━━━ Trecho de origem ━━━

Ao falarmos dos distúrbios de natureza psicótica, estamos nos referindo a um tipo de pessoa que, apesar de parecer estar no mundo e de poder compor censos estatísticos sobre os que existem em determinado lugar, sente-se irreal. Para poder dispor da competência para ter experiências e do sentimento de real, é preciso que a pessoa, quando bebê, tenha tido um bom começo e alcançado a integração, que é capaz de lhe fornecer o sentimento de ser, de Eu-Sou. Daí Winnicott (1954a/1994, p. 332) afirmar que "[...] o estado de Sou, o estado de Ser e o sentimento de realidade em existir não constituem um fim em si, mas uma posição a partir da qual uma vida pode ser vivida". Só depois da conquista dessa posição, podemos falar em uma história de vida. Desse modo, indica-nos Loparic na citação acima, cabe ao terapeuta criar a facilitação ambiental no setting para que o paciente, ele mesmo, estabeleça o contato com o que permaneceu não-integrado e que, por isso, nem ao menos era seu. A alternativa clínica à regra fundamental freudiana, seria: "[...] esperar, esperar, esperar, até que o paciente tente se comunicar, não importa de que maneira, e então responder correspondendo" (Loparic, 1999a, p. 362). Aqui não caberia entender o silêncio como resistência e a comunicação com o paciente deveria acontecer como correspondência, isto é, como uma disponibilidade para o tipo de contato requisitado. No tratamento de pacientes deste tipo,

[...] o analista precisa saber tudo o que se refere a interpretações que possam ser feitas relativas ao material apresentado, mas deve ser capaz de se conter para não ser desviado a fazer este trabalho, que seria inapropriado, porque a necessidade principal é a de apoio simples ao ego, ou de holding. Esse holding, como a tarefa da mãe no cuidado do lactente, reconhece tacitamente a tendência do paciente a se desintegrar, cessar de existir e cair para sempre. (Winnicott, 1963c/1983, p. 217)

━━━ Registros apresentados ━━━

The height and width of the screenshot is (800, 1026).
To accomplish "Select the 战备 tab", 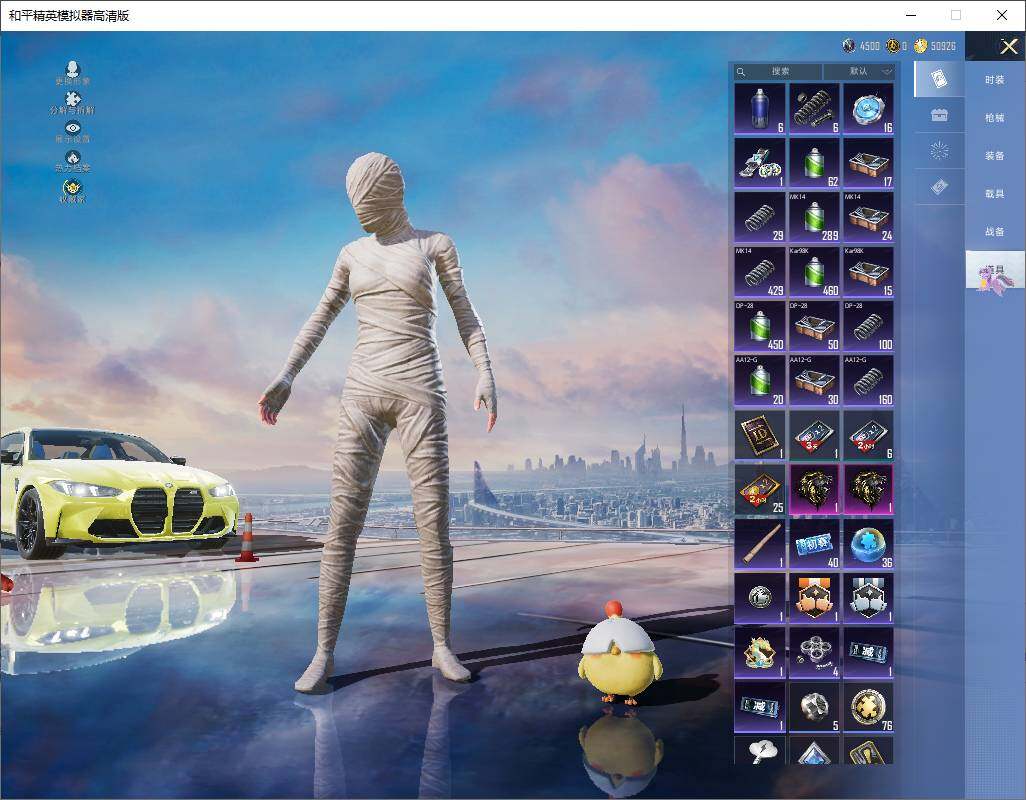I will [995, 232].
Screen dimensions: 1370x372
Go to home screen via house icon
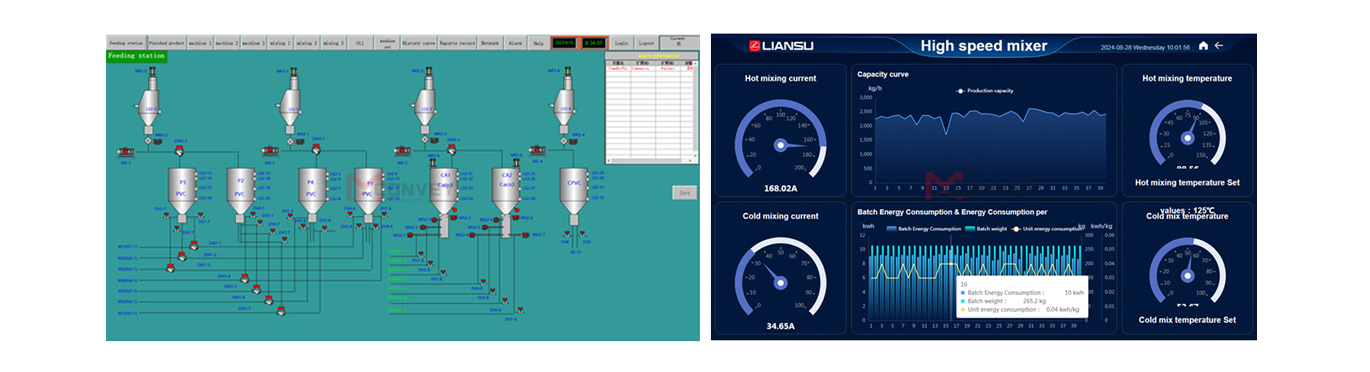[x=1203, y=46]
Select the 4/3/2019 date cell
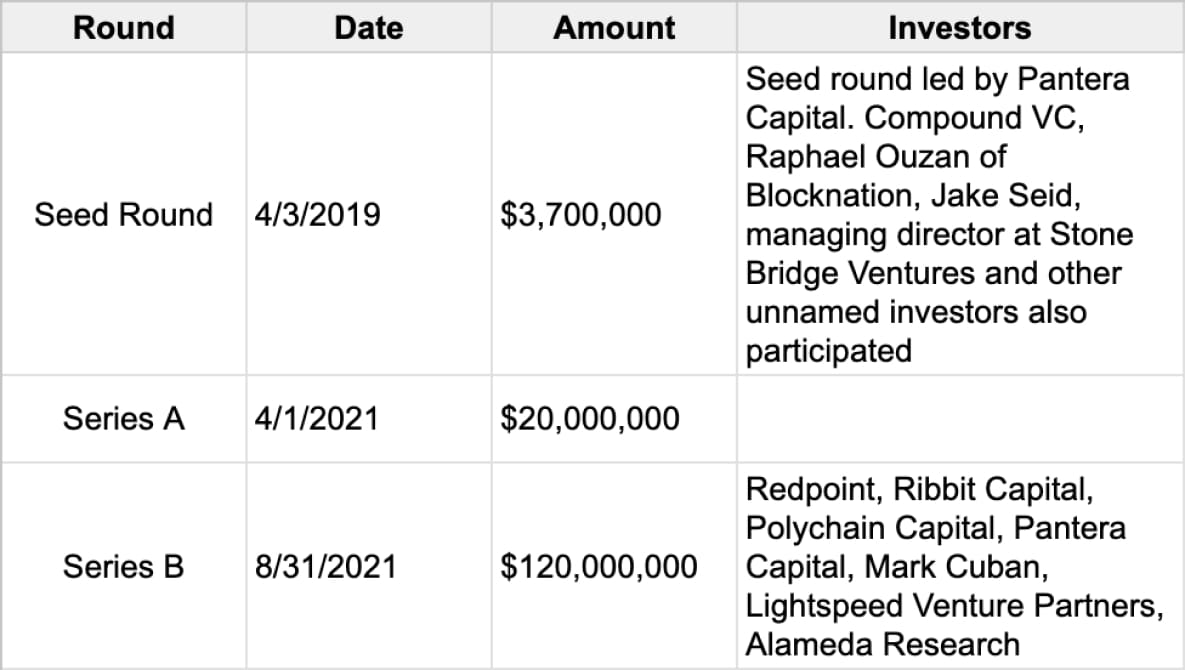The image size is (1185, 670). (318, 214)
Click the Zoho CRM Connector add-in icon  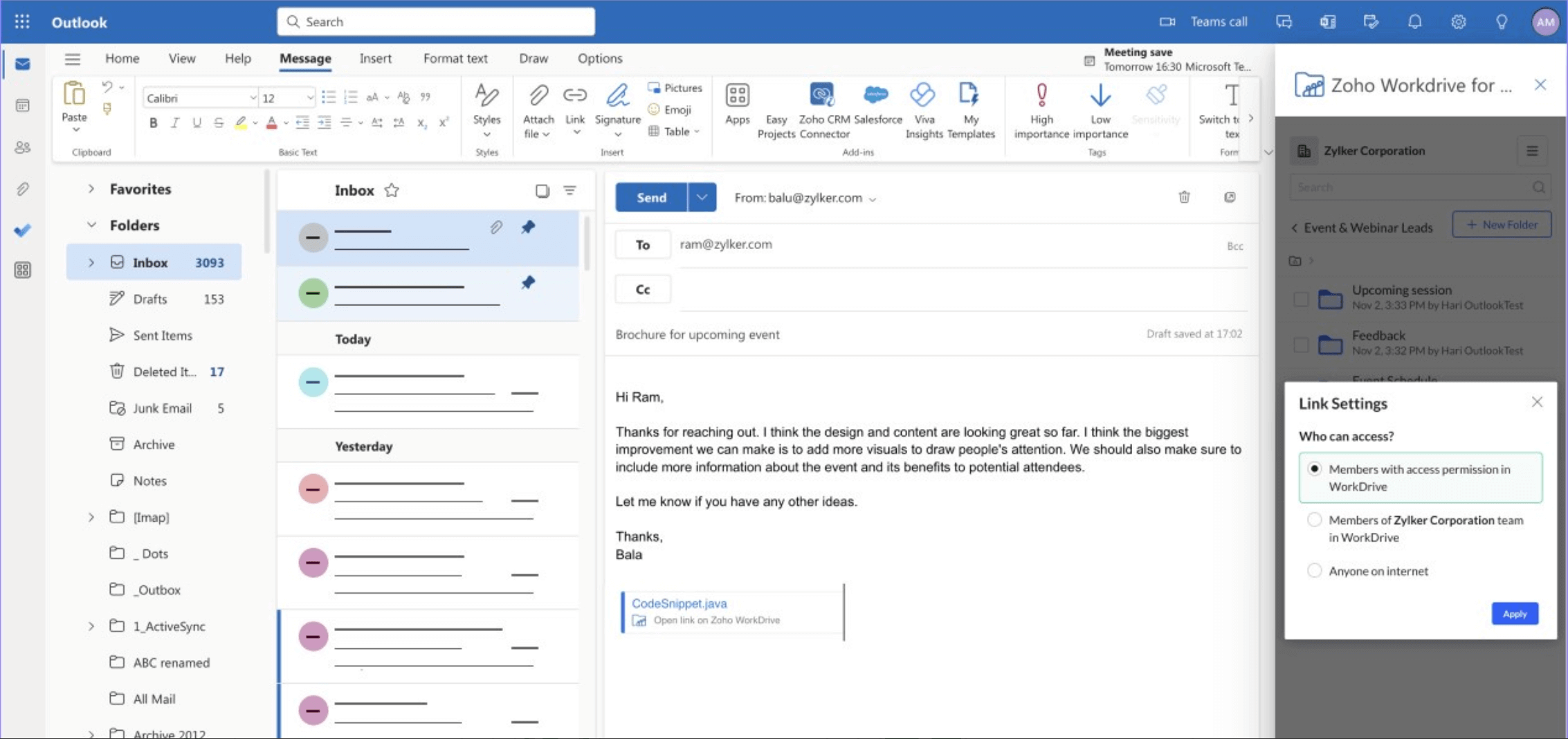coord(823,96)
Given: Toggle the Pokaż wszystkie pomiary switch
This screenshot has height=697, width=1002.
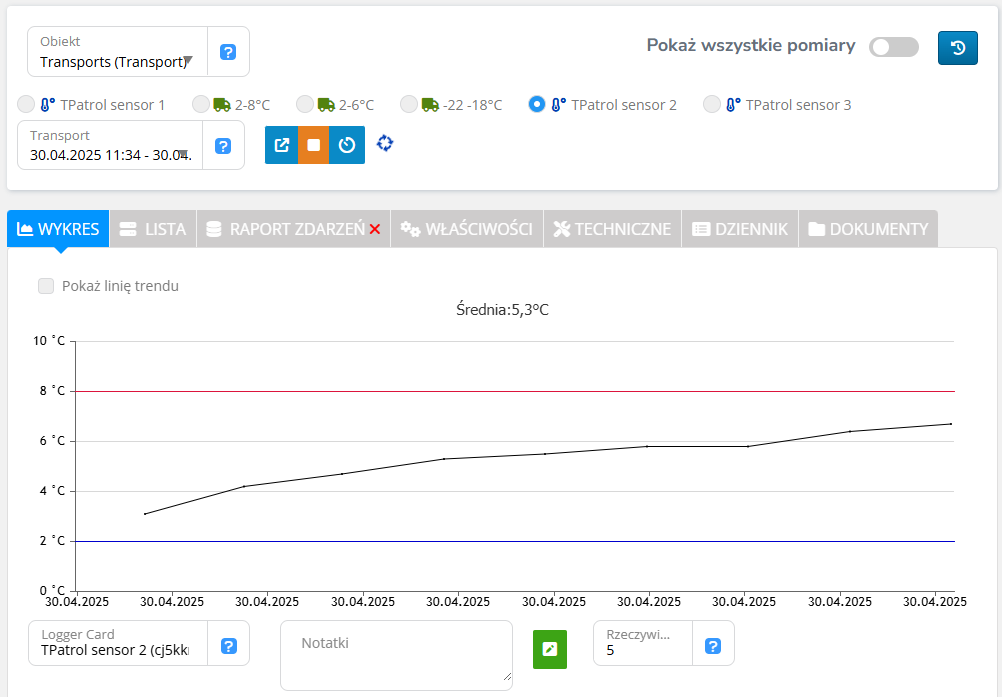Looking at the screenshot, I should click(892, 47).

━━━

▶ Objetivo do exercício
Prossiga o trecho sobre os distúrbios psicóticos e o holding na clínica de Winnicott a partir da citação final de Winnicott (1963c/1983, p. 217).

▶ Resposta
Ao comparar o trabalho terapêutico ao holding relativo à tarefa da mãe no cuidado do lactente, Winnicott (1967b/1995, p. 154) nos alerta que, na clínica dos fenômenos psicóticos, é factível utilizar a palavra regressão para significar regressão à dependência e não como retroação em termos de zonas erógenas.29 Nesse sentido, apresenta-nos a ideia de que habita, nesse tipo de paciente, um congelamento da situação de falha. A proposta é que essa memória primitiva do descuido, que atormenta o psicótico, ou seja, que essa situação de falha congelada, que reside em seu ser, pudesse ser "[...] descongelada e revivida, com o indivíduo num estado de regressão dentro de um ambiente capaz de prover a adaptação adequada. A teoria aqui proposta é a da regressão como parte do processo de cura [...]" (Winnicott, 1954b/2000, p. 378). Aqui se trata de uma regressão à dependência inicial, momento em que ocorreu a falha e o amadurecimento foi congelado. Para isso, diz Galvan (2012, p. 47), é preciso que o indivíduo encontre, no novo ambiente, a adaptação e a confiabilidade essenciais que lhe garantam a possibilidade de encontrar uma nova oportunidade de corrigir a falha original.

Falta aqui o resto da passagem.